**Work instructions**
Scan the records below. Copy every line in which the word "width" appears.

(Stored items)
>>>>>

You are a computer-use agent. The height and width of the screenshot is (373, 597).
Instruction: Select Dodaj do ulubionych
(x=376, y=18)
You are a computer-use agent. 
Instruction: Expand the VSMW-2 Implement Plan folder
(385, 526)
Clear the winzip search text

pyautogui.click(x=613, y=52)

<<<<<
>>>>>

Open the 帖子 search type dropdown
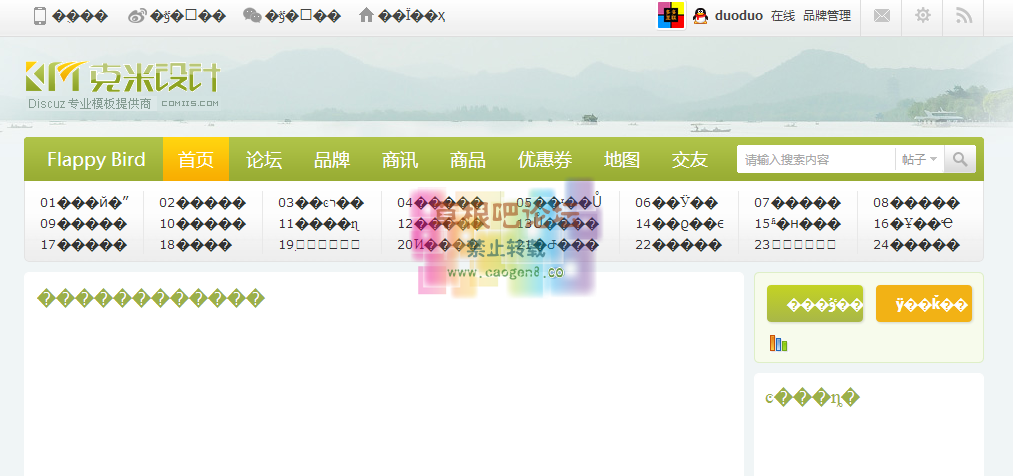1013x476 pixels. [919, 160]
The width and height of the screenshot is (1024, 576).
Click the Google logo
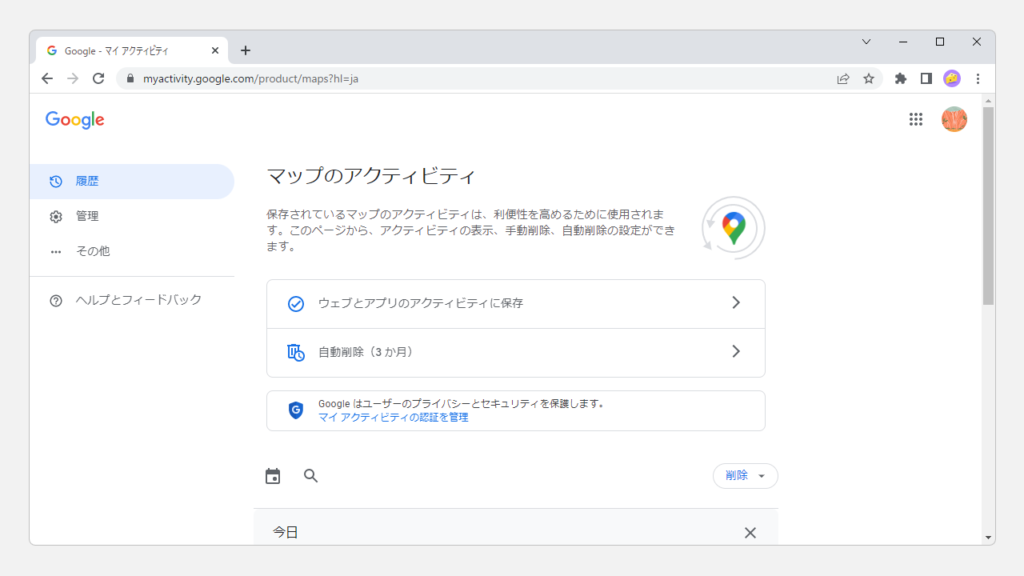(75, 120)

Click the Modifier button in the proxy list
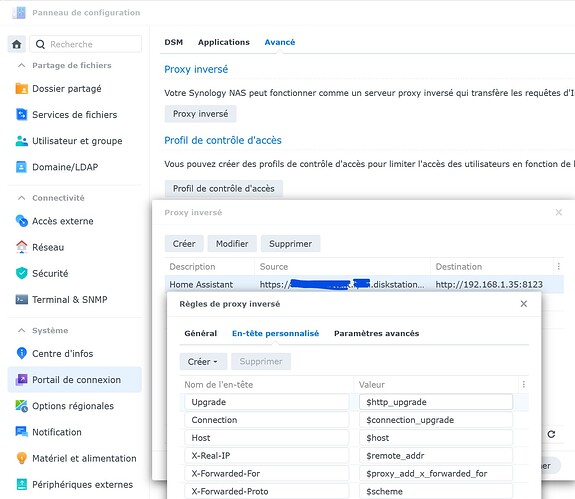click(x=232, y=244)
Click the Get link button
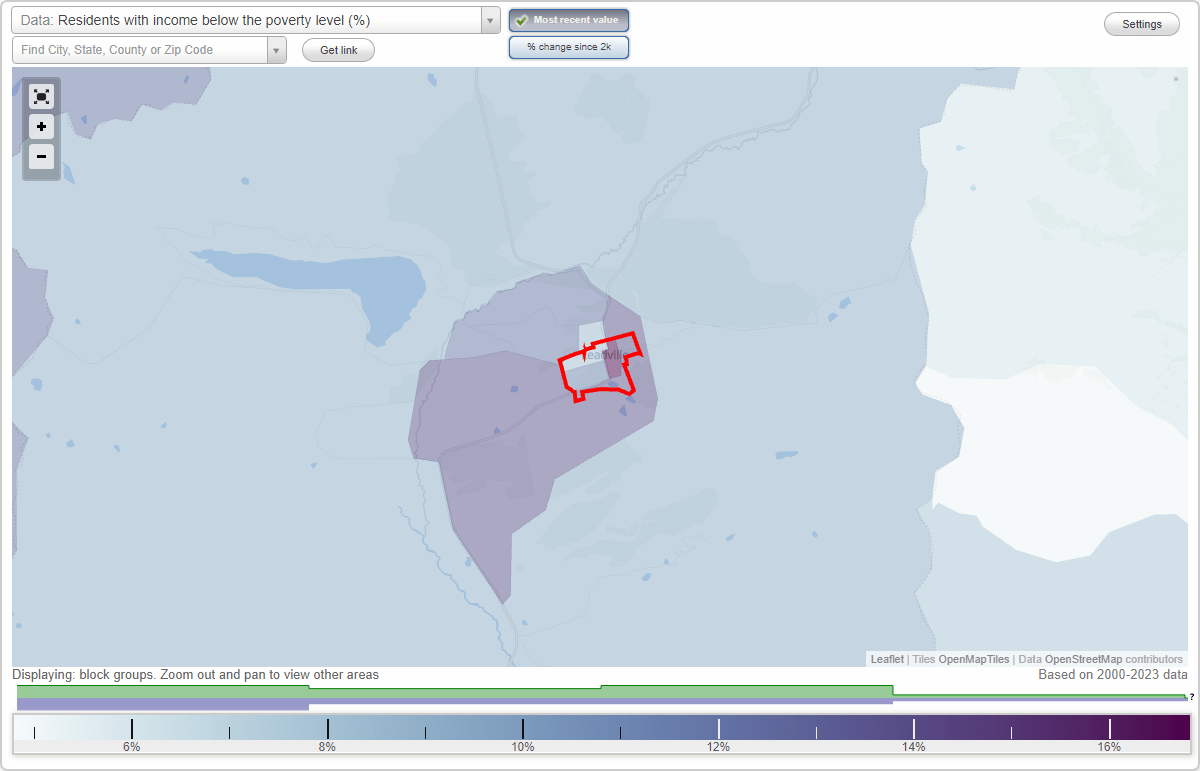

<<<<<

**Exercise response**
You are a computer-use agent. The height and width of the screenshot is (373, 597).
The width and height of the screenshot is (1024, 576).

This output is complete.